Tribunal Administratif de Poitiers — Décision N° TA86-2100398

jeudi 8 juin 2023

JuridictionTribunal Administratif de Poitiers
SectionTribunal Administratif de Poitiers
N° DossierTA86-2100398
TypeDécision
RecoursExcès de pouvoir
Formation2ème chambre
Avocat requérantKARIMI

Texte intégral

Vu la procédure suivante :

Par une requête et des pièces complémentaires enregistrées les 10 février et 14 avril 2021 et des pièces complémentaires non communiquées enregistrées le 30 août 2022, M. B, représenté par Me Karimi, demande au tribunal :

1°) d'annuler la décision du 22 décembre 2020 par laquelle la préfète de la Charente lui a refusé la délivrance d'une carte nationale d'identité ;

2°) d'enjoindre à la préfète de la Charente de lui délivrer un récépissé dans l'attente du réexamen de sa situation, sous astreinte de 50 euros par jour de retard ;

3°) de mettre à la charge de l'Etat la somme de 1 500 euros au titre de l'article L. 761-1 du code de justice administrative.

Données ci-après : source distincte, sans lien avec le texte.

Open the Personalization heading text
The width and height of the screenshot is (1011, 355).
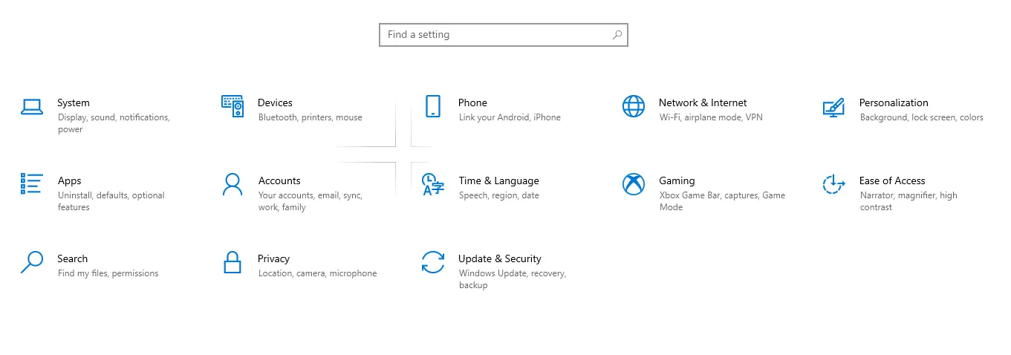pyautogui.click(x=894, y=102)
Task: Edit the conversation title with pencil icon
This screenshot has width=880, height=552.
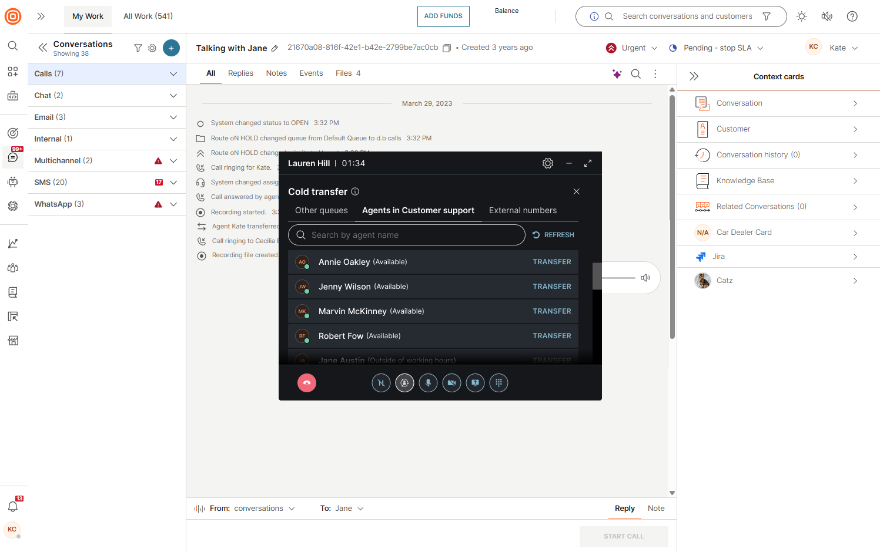Action: pyautogui.click(x=275, y=49)
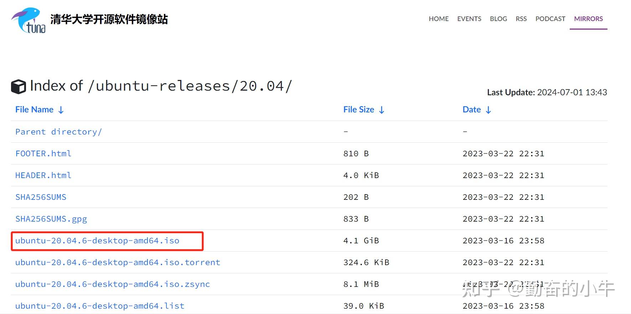Download the SHA256SUMS file

(41, 197)
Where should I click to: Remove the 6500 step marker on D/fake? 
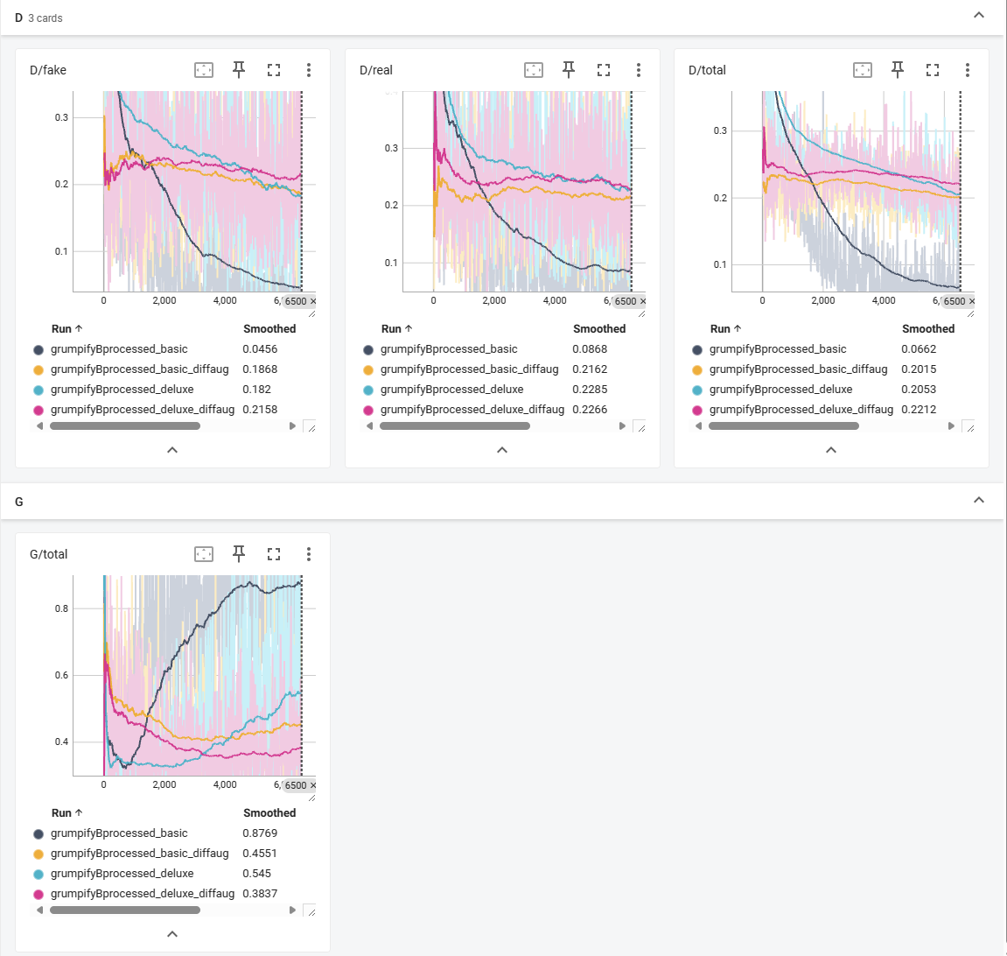[313, 301]
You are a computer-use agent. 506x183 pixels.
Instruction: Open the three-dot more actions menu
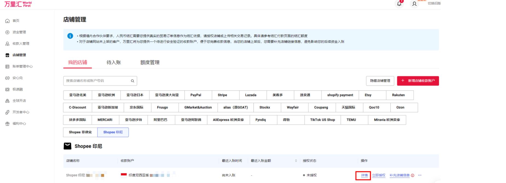point(420,175)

Il doit être regardé comme soutenant que la décision attaquée est entachée d'une erreur d'appréciation.

Par un mémoire en défense enregistré le 30 mars 2021, la préfète de la Charente conclut au non-lieu à statuer sur les conclusions de la requête.

Vu les autres pièces du dossier ;

Vu :

- le code civil ;

- le décret n° 55-1397 du 22 octobre 1955 instituant la carte nationale d'identité ;

- le code de justice administrative ;

Les parties ont été régulièrement averties du jour de l'audience.

Ont été entendus au cours de l'audience publique :

- le rapport de M. Bureau,

- les conclusions de M. Lacaïle, rapporteur public,

- les observations de Me Karimi, représentant M. A.

Considérant ce qui suit :

1. M. A, indiquant être né le 9 janvier 2001 à Téhéran, a sollicité, le 8 décembre 2020, la délivrance d'une première carte nationale d'identité. Par un courrier du 22 décembre 2020, la préfète de la Charente lui a signifié que sa demande était rejetée, dès lors que son dossier était incomplet. Par la présente requête, M. A demande l'annulation de cette décision.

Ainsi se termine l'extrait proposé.